How to Profit from a Cryptocurrency Crash?
Top 3 Ways You Can Profit From A Cryptocurrency Crash In 2022
Here are a few techniques that can work:
Long and Short Investment Strategy
Traditionally, a long position indicates the purchase of shares, while a short position indicates the sale of shares. Short positions are taken by investors when they believe the price of a share will fall, and long positions are taken when it is believed the price will rise. In the event of a market crash, selling pressure increases.
Opening a short position in cryptocurrency involves borrowing cryptocurrencies and selling them on cryptocurrency exchanges at the current price. When the price of the cryptocurrencies falls further, the trader buys them back at a lower price and repays the borrowed amount.

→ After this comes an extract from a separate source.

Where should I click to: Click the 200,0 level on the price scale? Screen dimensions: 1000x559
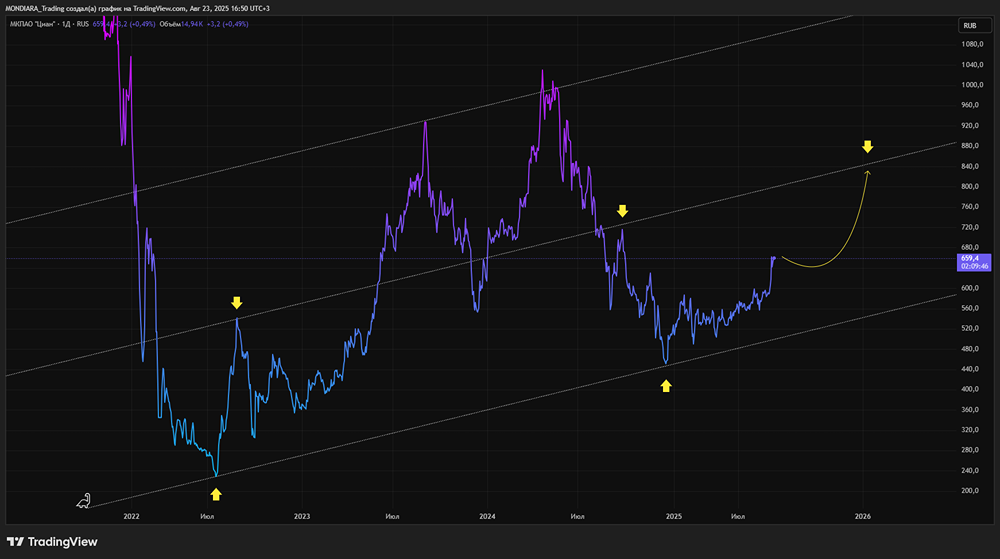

Similarly, long positions involve purchase at a low cost when the trader believes the minimum price has been reached and then is sold at a higher price as the market grows. The difference in the buying and selling prices becomes the profit of the trader. Furthermore, the loan is provided on the exchanges themselves by other market participants. Major crypto platforms like Bitfinex and Kraken also provide margin trading services.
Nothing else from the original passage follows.